How long have you been using Zabbix? What kind of daily Zabbix tasks are you involved in at your company?

I have been using Zabbix daily for the last 7+ years. My daily tasks are configuring new customers and hosts, maintaining our Zabbix deployment, programming integrations with external systems, and thinking about how we can improve our Zabbix installation in any way.

For my side job, I give Zabbix-related advice, help customers solve tough Zabbix problems (e.g. “how to monitor this exotic device”) and roll out Zabbix installations from scratch to a fully functional monitoring platform. I also offer monitoring in an MSP-like fashion for customers who want their infrastructure monitored but don’t want to deploy their own Zabbix.

Can you give us a sneak peek at what we can expect to hear during your Zabbix Summit speech?

I’ll describe how a Telegram bot that is connected to your Zabbix deployment can turn your Telegram app into a small but powerful user interface for your Zabbix. This means not just using Telegram as a one-directional notification mechanism (like email), but allowing you to query your Zabbix, perform actions (like acknowledging alarms), fetch graphs, etc.

Why did you decide to write a bot for Telegram as opposed to other popular messaging systems? Was it simply a matter of preference or were technical considerations taken into account?

Preference was only a factor after we made a first selection based purely on technical criteria. Some of the criteria we had were that it had to be multi-platform (our Zabbix users are on Android as well as on iOS and use Mac, Windows, and Linux on their computers), it preferably had built-in platform support for bots, and the option of sending more than just plain text.

Telegram ticked all the boxes and has some nice extra features that were not hard requirements (like in-place updating of already sent messages instead of just being able to send new messages), so we decided to go with that.
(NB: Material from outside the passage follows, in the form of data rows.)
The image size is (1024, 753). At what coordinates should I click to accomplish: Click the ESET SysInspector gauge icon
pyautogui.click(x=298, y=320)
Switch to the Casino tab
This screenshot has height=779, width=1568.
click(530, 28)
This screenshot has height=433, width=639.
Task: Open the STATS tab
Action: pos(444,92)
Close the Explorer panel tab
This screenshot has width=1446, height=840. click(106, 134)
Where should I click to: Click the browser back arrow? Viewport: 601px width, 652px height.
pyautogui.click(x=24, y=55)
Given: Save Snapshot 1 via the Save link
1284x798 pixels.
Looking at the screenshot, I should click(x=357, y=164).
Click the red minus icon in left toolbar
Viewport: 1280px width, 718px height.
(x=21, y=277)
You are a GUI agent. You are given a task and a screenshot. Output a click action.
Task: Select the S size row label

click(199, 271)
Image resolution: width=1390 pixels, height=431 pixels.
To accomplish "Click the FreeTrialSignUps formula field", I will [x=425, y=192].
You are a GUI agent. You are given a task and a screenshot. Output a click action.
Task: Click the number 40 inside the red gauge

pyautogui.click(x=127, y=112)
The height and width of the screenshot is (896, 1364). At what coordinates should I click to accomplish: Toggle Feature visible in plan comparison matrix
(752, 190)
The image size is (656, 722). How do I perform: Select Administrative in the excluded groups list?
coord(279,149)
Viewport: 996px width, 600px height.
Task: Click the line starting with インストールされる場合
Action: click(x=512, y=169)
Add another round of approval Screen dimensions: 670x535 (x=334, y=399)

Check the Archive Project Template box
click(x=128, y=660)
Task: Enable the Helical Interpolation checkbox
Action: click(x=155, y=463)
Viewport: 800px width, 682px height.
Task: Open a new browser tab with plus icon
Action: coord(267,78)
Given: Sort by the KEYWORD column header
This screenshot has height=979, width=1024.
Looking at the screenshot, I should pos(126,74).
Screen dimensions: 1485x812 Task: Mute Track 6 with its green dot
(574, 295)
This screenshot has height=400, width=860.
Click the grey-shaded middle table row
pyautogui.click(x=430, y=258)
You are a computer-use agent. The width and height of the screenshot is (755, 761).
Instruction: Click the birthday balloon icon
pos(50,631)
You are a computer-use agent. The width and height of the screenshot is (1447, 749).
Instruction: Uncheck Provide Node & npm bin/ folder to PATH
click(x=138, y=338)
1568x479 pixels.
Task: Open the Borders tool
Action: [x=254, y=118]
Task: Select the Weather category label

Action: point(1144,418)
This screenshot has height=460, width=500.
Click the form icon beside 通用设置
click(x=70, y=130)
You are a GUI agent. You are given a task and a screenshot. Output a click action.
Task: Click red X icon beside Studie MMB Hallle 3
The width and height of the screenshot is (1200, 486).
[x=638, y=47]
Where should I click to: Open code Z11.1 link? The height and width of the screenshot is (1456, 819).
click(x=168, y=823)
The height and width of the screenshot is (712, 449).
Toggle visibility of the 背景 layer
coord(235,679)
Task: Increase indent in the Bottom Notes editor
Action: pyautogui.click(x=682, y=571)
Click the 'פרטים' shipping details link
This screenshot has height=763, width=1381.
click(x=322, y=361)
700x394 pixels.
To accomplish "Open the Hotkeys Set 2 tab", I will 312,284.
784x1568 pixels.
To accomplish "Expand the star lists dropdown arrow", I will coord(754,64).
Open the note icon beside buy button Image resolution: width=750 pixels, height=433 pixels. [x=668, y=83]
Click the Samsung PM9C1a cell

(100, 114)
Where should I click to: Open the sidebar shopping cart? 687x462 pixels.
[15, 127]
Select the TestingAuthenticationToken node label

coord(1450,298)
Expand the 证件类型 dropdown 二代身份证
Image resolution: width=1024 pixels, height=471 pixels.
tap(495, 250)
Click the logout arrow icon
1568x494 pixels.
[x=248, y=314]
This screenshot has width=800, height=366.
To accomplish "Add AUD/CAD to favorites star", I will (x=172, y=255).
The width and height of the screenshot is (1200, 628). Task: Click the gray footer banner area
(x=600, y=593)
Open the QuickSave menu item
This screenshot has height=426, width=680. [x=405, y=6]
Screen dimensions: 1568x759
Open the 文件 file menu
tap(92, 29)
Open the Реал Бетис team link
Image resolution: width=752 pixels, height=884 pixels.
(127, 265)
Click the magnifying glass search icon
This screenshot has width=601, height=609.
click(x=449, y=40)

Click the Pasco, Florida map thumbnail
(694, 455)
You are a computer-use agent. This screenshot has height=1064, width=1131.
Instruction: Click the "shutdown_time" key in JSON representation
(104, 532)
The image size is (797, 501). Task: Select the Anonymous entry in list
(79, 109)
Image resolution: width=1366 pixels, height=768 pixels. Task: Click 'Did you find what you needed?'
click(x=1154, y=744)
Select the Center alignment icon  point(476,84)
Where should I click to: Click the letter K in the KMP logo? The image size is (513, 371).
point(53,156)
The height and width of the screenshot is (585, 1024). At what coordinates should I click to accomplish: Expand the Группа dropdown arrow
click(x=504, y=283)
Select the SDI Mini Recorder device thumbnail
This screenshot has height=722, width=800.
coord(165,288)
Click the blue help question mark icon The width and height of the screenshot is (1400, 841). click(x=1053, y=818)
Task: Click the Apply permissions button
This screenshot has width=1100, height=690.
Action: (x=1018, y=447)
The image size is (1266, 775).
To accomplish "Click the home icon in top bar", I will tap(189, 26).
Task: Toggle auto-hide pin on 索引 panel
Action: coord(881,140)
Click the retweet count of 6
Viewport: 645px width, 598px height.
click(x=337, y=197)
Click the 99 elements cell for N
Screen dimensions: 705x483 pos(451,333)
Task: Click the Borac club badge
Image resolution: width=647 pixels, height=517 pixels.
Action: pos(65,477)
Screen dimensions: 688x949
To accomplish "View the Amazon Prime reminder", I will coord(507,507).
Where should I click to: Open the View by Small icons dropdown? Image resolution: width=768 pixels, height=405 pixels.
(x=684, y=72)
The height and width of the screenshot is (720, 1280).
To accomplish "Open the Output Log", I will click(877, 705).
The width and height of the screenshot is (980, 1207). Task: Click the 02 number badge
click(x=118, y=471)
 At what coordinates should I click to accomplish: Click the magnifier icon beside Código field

Have you written any other custom integrations for Zabbix?

Yes, but most of these are for internal systems (like our in-house CRM) and are not really interesting outside the company.

I have written some integrations for monitoring (i.e. UserParameter scripts and external scripts -scripts + the accompanying templates) to monitor systems that have an API that is difficult to query with vanilla Zabbix. An example would be TLS certificate monitoring that is a bit more in-depth than what Agent2 currently offers.

I have also fixed some bugs in a script called mib2zabbix, which as the name suggests takes an MIB file as input and outputs a template file that can be imported in Zabbix.
There are a few features I still want to add to the script (like generating the new walk items for efficient SNMP value gathering), but the script as it is has saved us a tremendous amount of time already.

One fun (and useful!) thing I wrote is a script that uses zabbix_sender to feed data to a “fake host” representing all the things we monitor (think of it as an item per monitored host). Because our Zabbix is multi-tenant, we have some naming conventions and rules around mandatory hostgroup membership to control where alarms for a specific host (or trigger) get sent and when.

I did a talk about how we use hostgroups to control action logic at the Zabbix Benelux Conference 2020 (and the same talk again at the Online Meetup in September 2020. The “fake host” alerts us when a host doesn’t conform to our conventions or is misconfigured, so alarm notifications would be prevented from being sent, for example.

The cool thing is that since this is all based on discovery rules and a script that pulls everything from Zabbix through the API and then feeds data about potential problems back through zabbix_sender, new hosts are picked up automatically and are checked for compliance with our conventions within minutes after they’ve been added.